RFM analysis highlights a small group of high-frequency, high-value customers
(“Champions”) that represent a critical revenue segment.

In [None]:
rfm.groupby("rfm_segment")["monetary"].mean().sort_values().plot(
    kind="barh", title="Average Revenue by RFM Segment"
)
plt.show()

## Product Performance

Revenue is concentrated among a limited number of products,
creating potential dependency risk.

In [None]:
top_products = products.sort_values("total_revenue", ascending=False).head(10)

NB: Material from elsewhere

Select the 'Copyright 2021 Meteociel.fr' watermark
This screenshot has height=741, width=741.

sns.barplot(x="total_revenue", y="product", data=top_products)
plt.title("Top 10 Products by Revenue")
plt.show()

## Returns Overview

Returns represent a small but important subset of transactions
and should be monitored for operational and quality insights.

In [None]:
returns = pd.read_csv("../data/processed/returns.csv")
returns.shape

## Business Recommendations

1. Prioritize retention strategies for first-time buyers
2. Invest in loyalty programs targeting repeat and RFM “Champion” customers
3. Diversify product offerings to reduce revenue concentration risk
4. Monitor returns as a signal of product or fulfillment issues

## Limitations & Next Steps

**Limitations**
- Historical dataset (2010–2011)
- No marketing channel or session-level data
- No customer demographics

**Next Steps**
- Predict repeat purchase probability using classification models
- Integrate time-based cohort analysis
- Build dashboards for ongoing monitoring

## Conclusion

This project demonstrates how clean data pipelines and structured analysis
can uncover meaningful insights from transactional data.
The findings reinforce the importance of customer retention and data-driven
decision making in e-commerce systems.